• **Exercise requirements**:
Could you set down only the lines from the one including "The image size is (1476, 813)." to the end of the records below, inclusive and exact, leaving pictures out?

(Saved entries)
━━━━━━━━
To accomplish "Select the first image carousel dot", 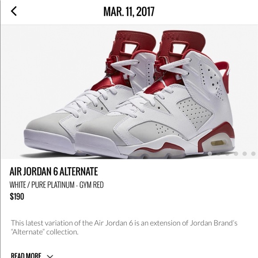I will click(210, 153).
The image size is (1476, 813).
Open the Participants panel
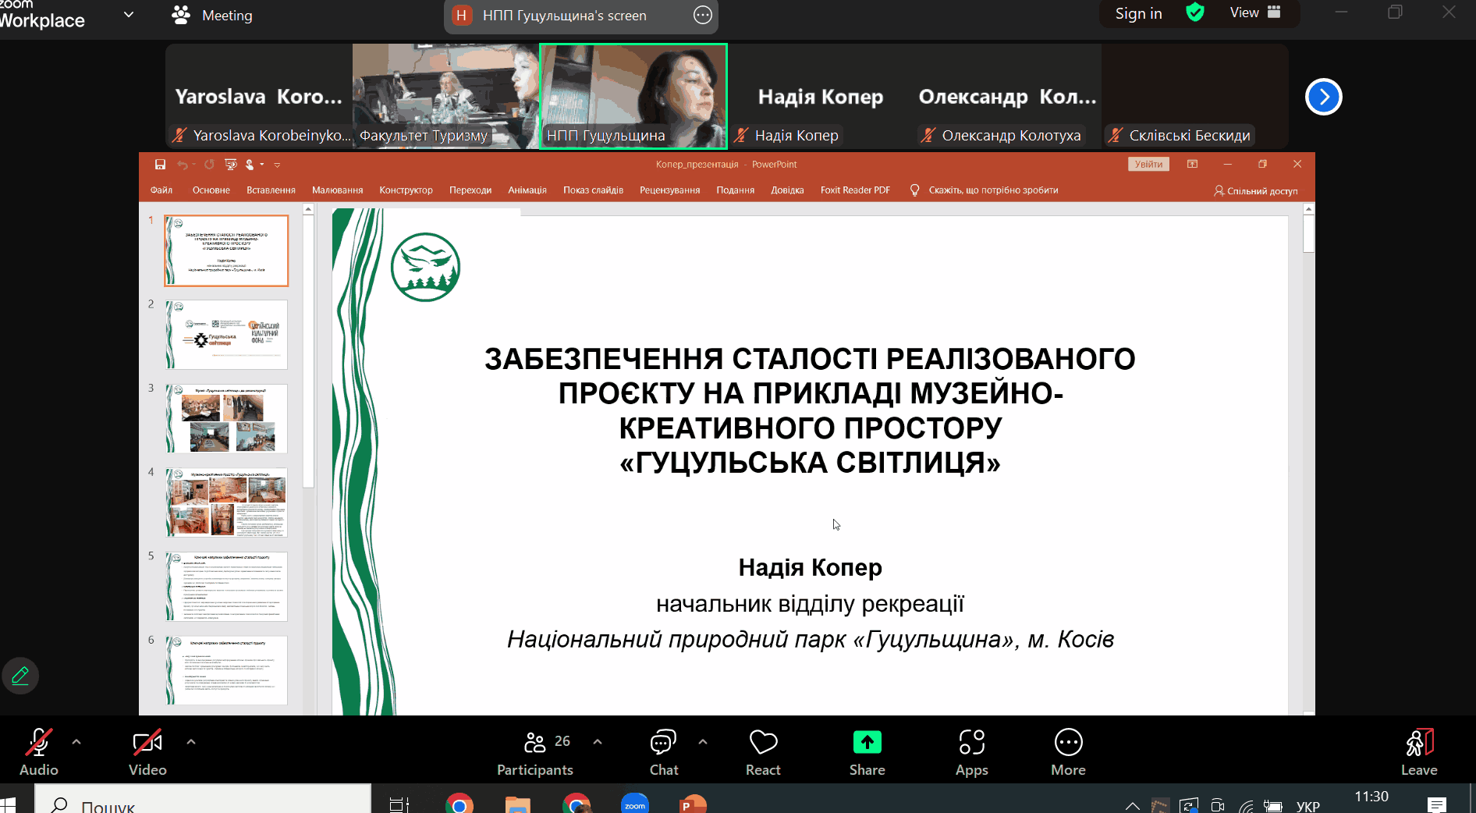click(x=535, y=753)
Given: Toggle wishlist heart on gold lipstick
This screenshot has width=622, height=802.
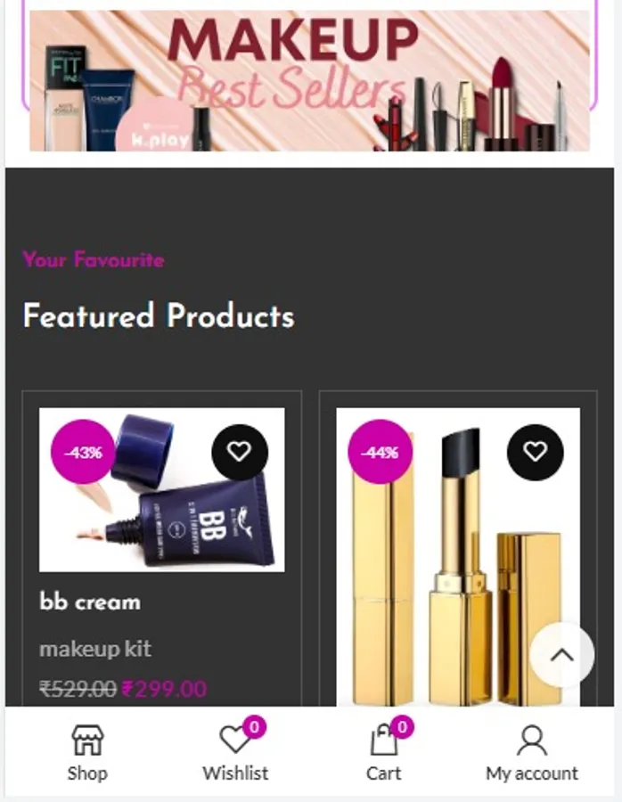Looking at the screenshot, I should pyautogui.click(x=535, y=452).
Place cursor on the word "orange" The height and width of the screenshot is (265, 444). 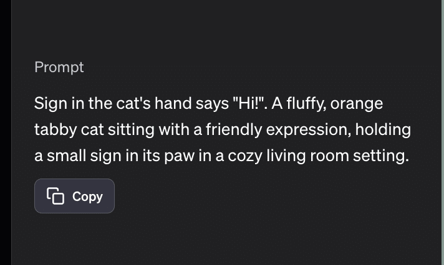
━━━━━━━━
• **Answer for the task**:
The image size is (1476, 813).
Open the Participants panel
click(x=535, y=753)
Given: Toggle wishlist heart on gold lipstick
This screenshot has width=622, height=802.
Looking at the screenshot, I should pyautogui.click(x=535, y=452).
Place cursor on the word "orange" The height and width of the screenshot is (265, 444). 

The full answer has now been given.